À l’arrivée de l’automne, alors que les feuilles des arbres se dessèchent et que les poils du cou se redressent, comme chaque année, je m’excite vers le coffre en bois de la cave duquel émane l’odeur cendrée du sillon des souvenirs étiolés. Je me vêts d’un grand foulard rouge bariolé en laine et me confonds, d’une voltige-vertige par la fenêtre, au décor qui vibrionne de pigments émergents.

Entre chaque lampée du vent saveur d’humus, je devine un gazouillis en moins, et une feuille se détache de sa branche dans un murmure de chagrin. Dans les rues, des tas de feuilles empilées en bordure des pavés. Dans les rues, des tas de feuilles mortes dépareillées, encore écarlates et ambrées, bientôt d’un brun sali et craquant.

Les oiseaux frissonnant quittent vers des latitudes moins froides. La clameur d’une envolée de quelques retardataires résonne dans le feuillage frétillant des arbres constituant les réceptacles des songes, là où toutes les têtes de plumes éparpillées crient de concert leurs aspirations dans l’écho emprisonné de leurs rêves. Tel un luminaire imposant de notes pointues chantées avec émulation, les arbres absorbés de tant d’idées erratiques réverbèrent les présages de l’hiver imminent et les légendes des oiseaux voyageurs.

Mais alors que l’abîme du silence envahit les passerelles et que la présence amicale des hirondelles se raréfie graduellement dans les jardins efflorescents, les feuilles abandonnées se font tomber une à une au son d’une déchirure ensommeillée. D’autres, devant cette solitude sidérale, pirouettent sur elles-mêmes jusqu’à s’étourdir en guettant la venue tant espérée d’un merle égaré. Et à force de chercher de tous les côtés en tourbillonnant, la résine qui les rattache aux ramifications se décolle, ainsi les feuilles s’envolent au gré des rafales crépusculaires suivant la trace des oiseaux émigrés depuis longtemps, mais se frappent rapidement à l’injustice de leur destin asphalté.

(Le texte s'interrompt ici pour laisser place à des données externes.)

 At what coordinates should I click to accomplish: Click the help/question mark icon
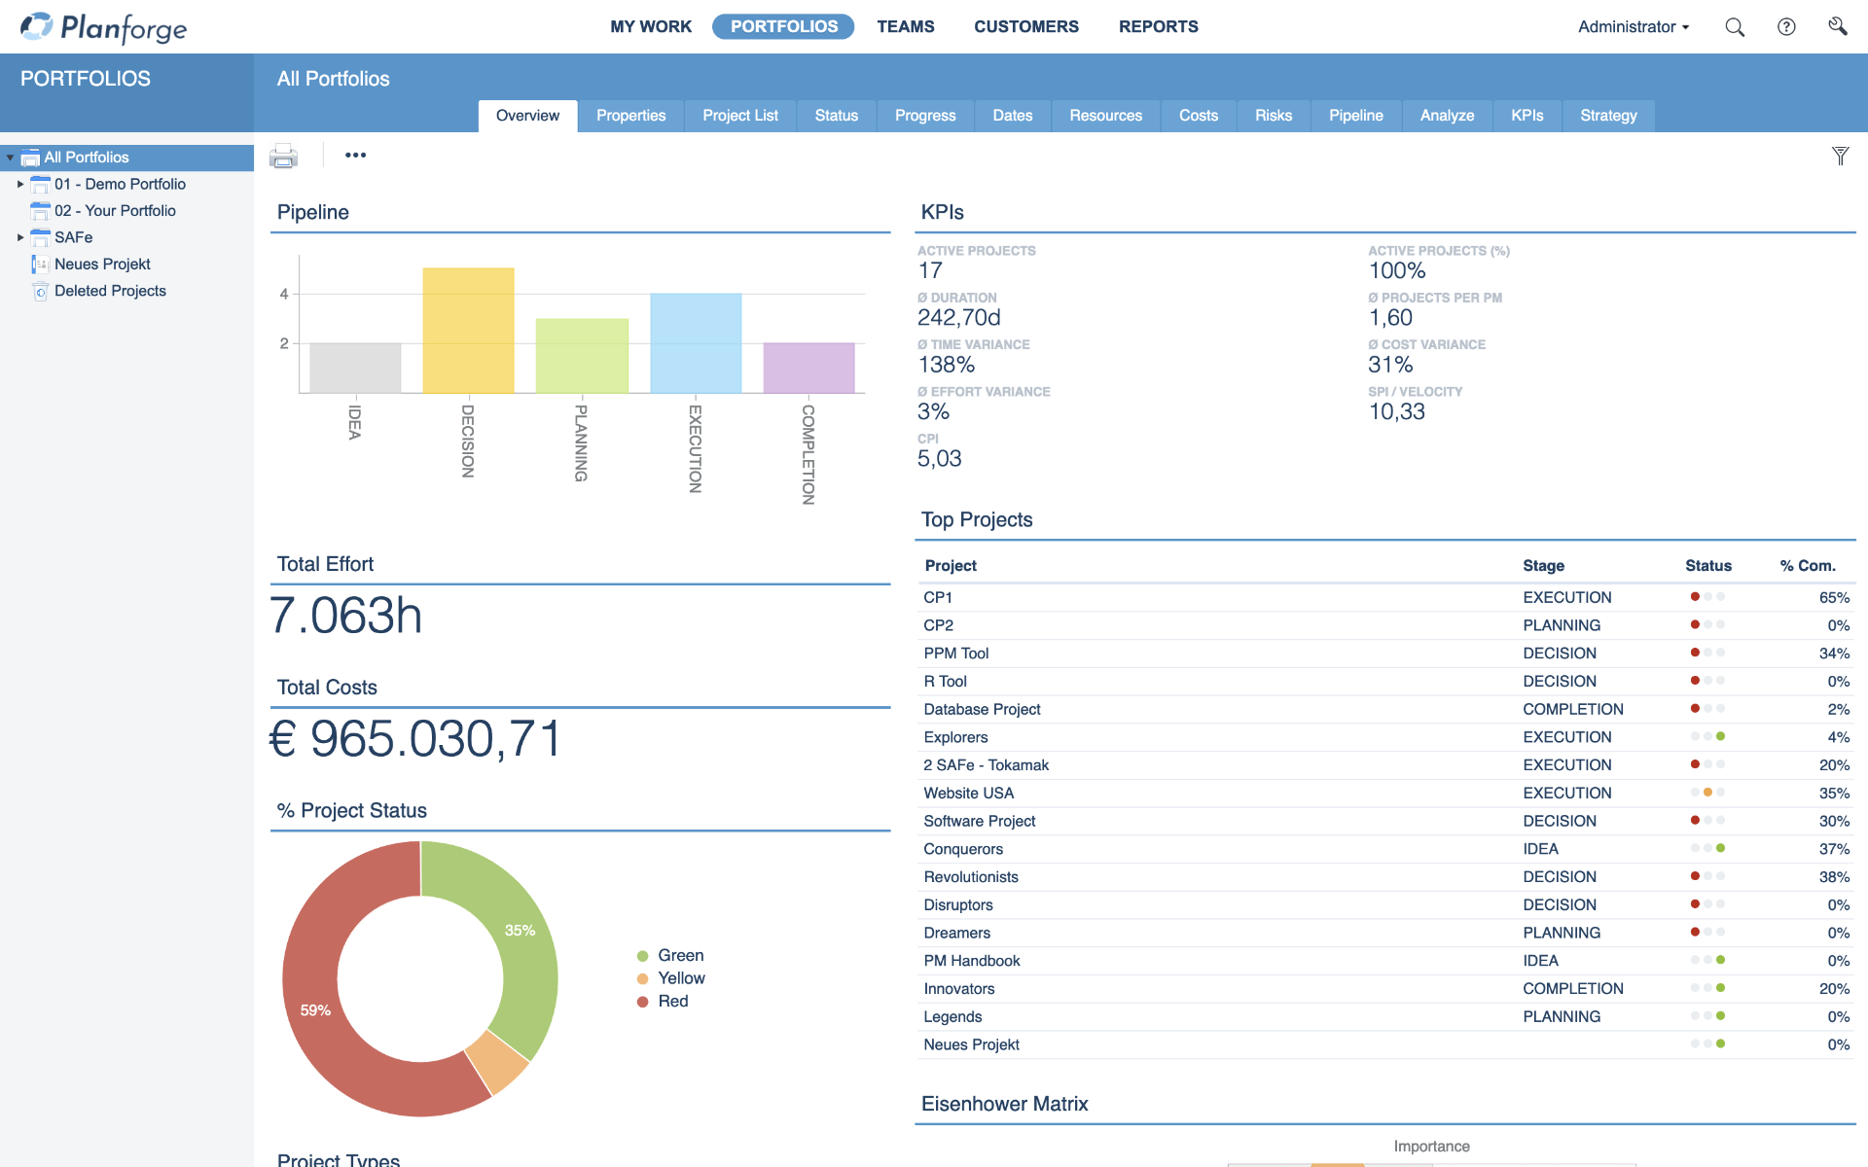1786,27
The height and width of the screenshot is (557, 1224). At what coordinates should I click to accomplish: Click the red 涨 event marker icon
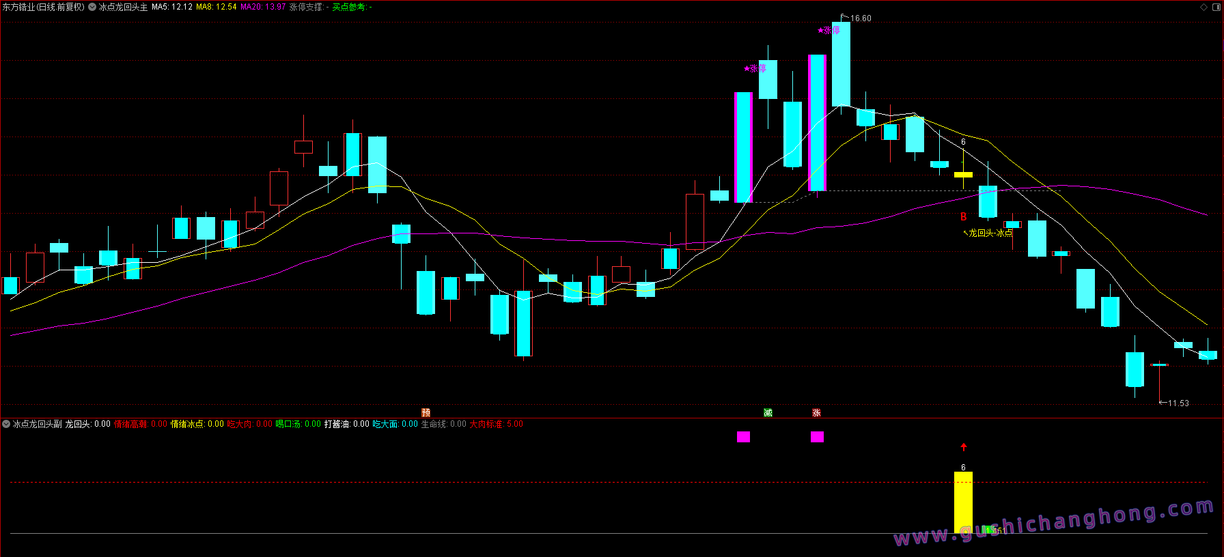pos(816,412)
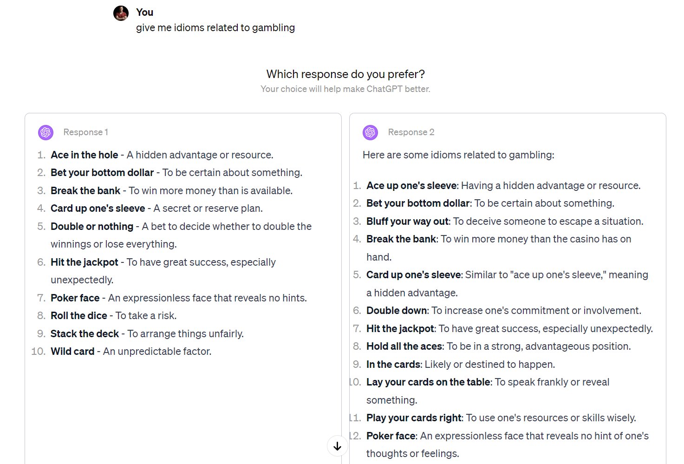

La couleur rouge des feuilles n’est belle que dans la colère résignée qu’elles ressentent à voir les oiseaux s’en aller.

Et voilà pourquoi les feuilles des arbres tombent; parce qu’elles sont tristes de voir leurs amis les oiseaux partir en des lieux lointains, et pressés comme chaque année, ils oublient de leur dire qu’ils reviendront bien vite, à l’arrivée du printemps.  Dans les bourgeons du printemps, les oiseaux reviennent extraire leurs rêves ressuscités de la floraison des songes, comme j’y récupère chaque automne dans le coffre en bois mon grand foulard rouge, m’empressant de m’y envelopper, exaltée par la chaleur incandescente des anciennes mémoires …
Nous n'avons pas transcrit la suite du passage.